Sentado en el sillón de orejas añoro el sabor de los momentos pasados, contemplando el chisporroteo de unas cuantas ascuas en la chimenea mientras balanceo mi añeja copa de cognac.
No me pregunto cómo he llegado hasta aquí, sino más bien cómo nadie llega tan lejos si no es para seguir, y me limito a fantasear con el devenir del tiempo, deslizándose sinuosamente cual champaña por garganta, arrastrando tras de si el manto de la vida y destapando ligeramente la muerte, como quien despabila un gatito aletargado.
El sonido del viento ululando dulcemente tras los nogales del exterior es lo único capaz de ser asimilado por mi sistema auditivo, en detrimento del ya extinto fuego.
Y entonces, allí está. Una chispa. Un instinto. Algo. El recuerdo que hay detrás de la novedad enmascarada.

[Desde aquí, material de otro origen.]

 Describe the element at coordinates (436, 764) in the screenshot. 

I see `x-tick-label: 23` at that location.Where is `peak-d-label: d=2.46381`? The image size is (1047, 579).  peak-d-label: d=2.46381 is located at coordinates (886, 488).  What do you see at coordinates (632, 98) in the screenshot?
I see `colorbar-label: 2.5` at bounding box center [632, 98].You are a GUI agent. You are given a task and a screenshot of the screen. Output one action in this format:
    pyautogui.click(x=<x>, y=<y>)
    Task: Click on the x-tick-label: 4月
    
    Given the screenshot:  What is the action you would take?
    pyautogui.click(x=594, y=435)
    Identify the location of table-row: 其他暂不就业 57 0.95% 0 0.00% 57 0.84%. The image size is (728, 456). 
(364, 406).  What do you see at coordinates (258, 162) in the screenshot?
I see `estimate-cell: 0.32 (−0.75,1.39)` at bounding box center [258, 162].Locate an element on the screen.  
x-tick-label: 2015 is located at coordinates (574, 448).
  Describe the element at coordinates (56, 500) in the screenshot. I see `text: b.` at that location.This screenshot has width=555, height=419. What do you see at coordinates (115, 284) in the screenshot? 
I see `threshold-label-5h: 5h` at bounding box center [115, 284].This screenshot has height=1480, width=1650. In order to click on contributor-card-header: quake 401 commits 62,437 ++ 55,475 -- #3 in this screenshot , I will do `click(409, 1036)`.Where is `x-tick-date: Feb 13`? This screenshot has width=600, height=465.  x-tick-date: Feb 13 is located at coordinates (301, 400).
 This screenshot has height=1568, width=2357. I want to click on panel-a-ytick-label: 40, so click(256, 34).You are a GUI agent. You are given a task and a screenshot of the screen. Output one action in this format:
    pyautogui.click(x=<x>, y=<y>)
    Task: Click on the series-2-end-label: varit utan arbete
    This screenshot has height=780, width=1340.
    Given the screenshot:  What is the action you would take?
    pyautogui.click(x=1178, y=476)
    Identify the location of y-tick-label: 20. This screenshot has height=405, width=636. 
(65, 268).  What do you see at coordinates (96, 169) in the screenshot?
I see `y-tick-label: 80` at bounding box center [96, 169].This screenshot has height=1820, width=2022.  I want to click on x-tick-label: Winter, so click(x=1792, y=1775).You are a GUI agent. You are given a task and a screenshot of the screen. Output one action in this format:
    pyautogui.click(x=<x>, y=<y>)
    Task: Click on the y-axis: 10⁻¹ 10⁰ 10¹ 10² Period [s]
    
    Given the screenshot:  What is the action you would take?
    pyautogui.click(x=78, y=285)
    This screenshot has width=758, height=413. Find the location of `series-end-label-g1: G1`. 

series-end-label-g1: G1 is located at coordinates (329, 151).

Y pienso en huir, y pienso en levantar y echar a correr, en retroceder el tiempo y enmendar mis errores.
Y rezo a todos los dioses, me rebelo contra la humanidad y la naturaleza establecida, lo cambio todo con la mente.
Y vuelvo a pensar, por último, en lo bien que lo he hecho todo, mi obra final, mi único acto perfecto está a punto de concluirse y no podré ser espectador de su celebración.
Cesa el latir del viento, la melodía de los árboles, y, entonces, es entonces cuando la sangre fluye resbalando por la carne, expropiando su hogar a cambio de libertad fingida.
El fuego se desvanece y, por fin, puedo conciliar el añorado sueño reparador.